WRITTEN PROBLEM: Please count the lines in the entries below that contain the string "Instruction", and give only the number.

##########

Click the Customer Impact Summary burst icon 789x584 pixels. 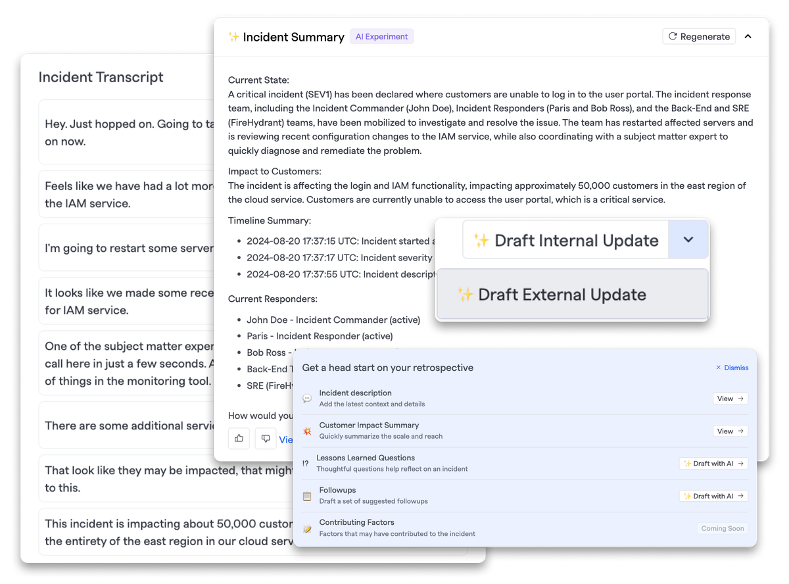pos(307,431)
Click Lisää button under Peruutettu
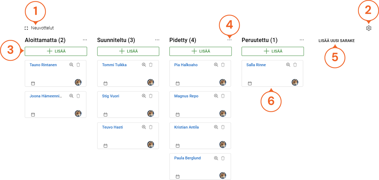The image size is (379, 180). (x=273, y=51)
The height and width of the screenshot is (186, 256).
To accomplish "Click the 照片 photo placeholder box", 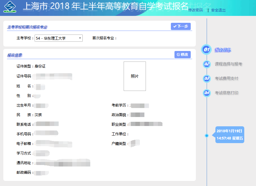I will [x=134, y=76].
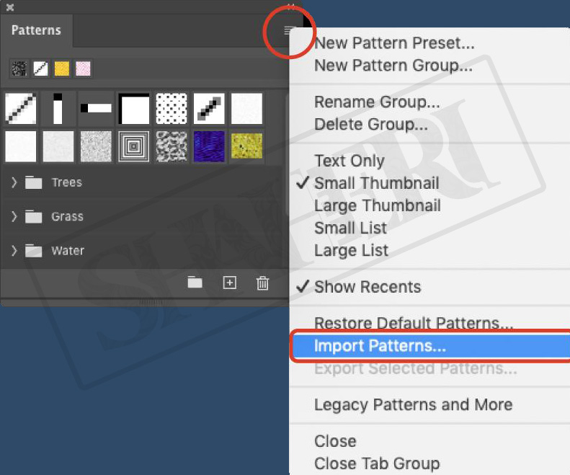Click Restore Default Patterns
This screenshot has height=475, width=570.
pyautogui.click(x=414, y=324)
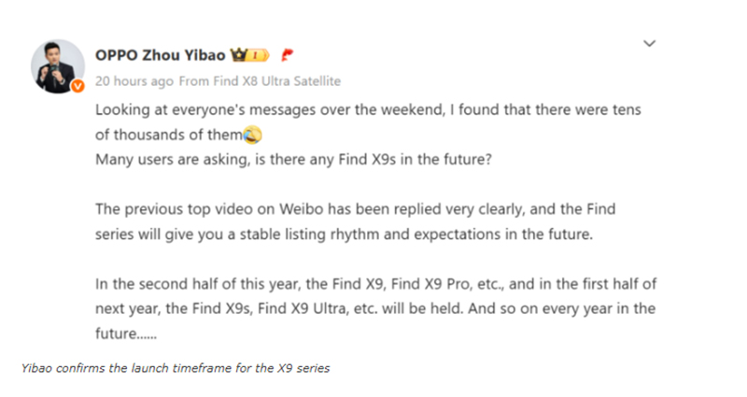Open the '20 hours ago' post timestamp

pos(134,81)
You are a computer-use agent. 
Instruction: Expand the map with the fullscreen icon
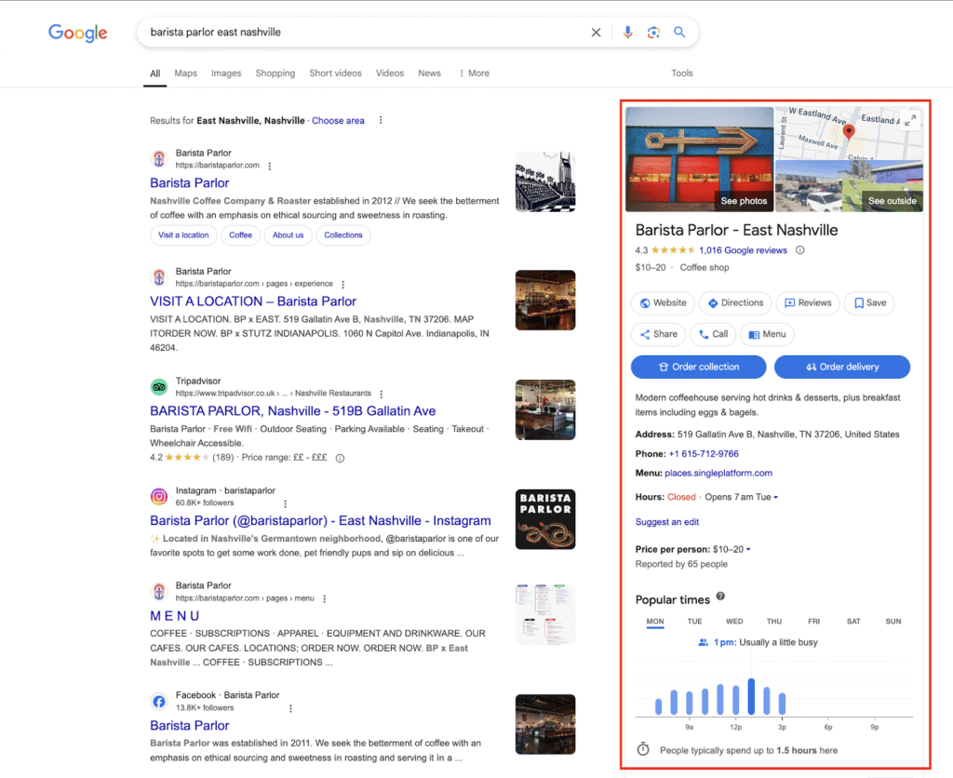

##########

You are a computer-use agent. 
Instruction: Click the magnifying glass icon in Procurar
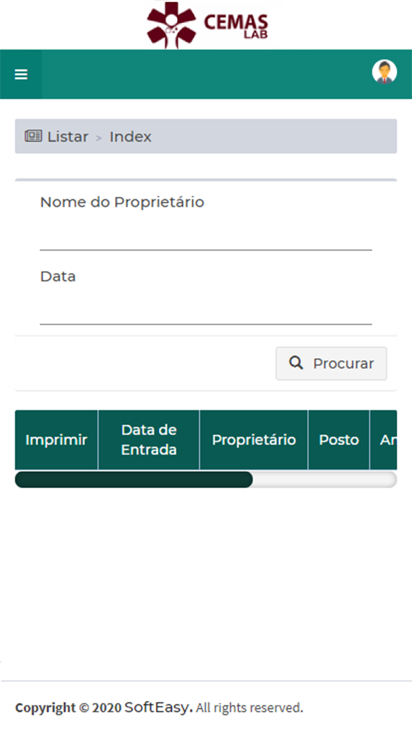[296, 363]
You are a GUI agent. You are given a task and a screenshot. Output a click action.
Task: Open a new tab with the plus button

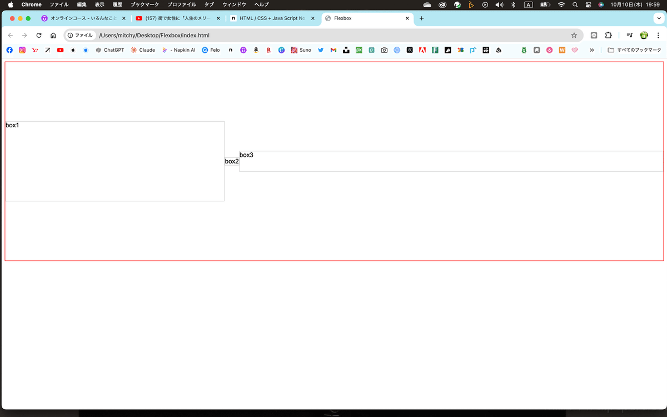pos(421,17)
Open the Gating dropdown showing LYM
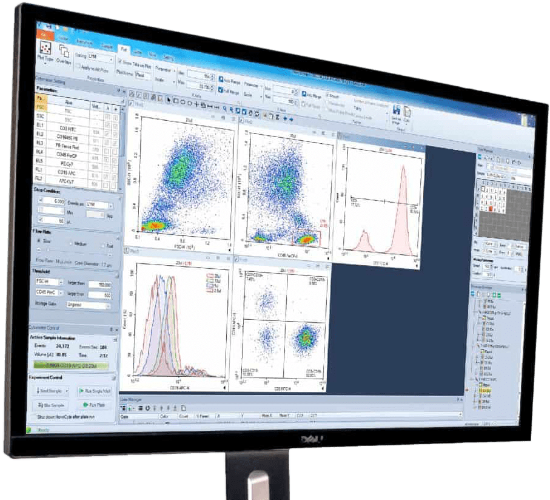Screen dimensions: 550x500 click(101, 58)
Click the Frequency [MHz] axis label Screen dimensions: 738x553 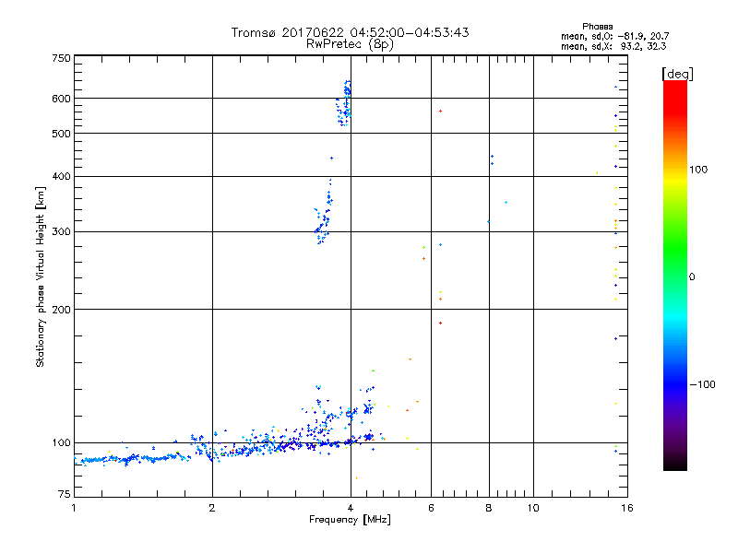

##########

ANSWER TO THE PROBLEM: 2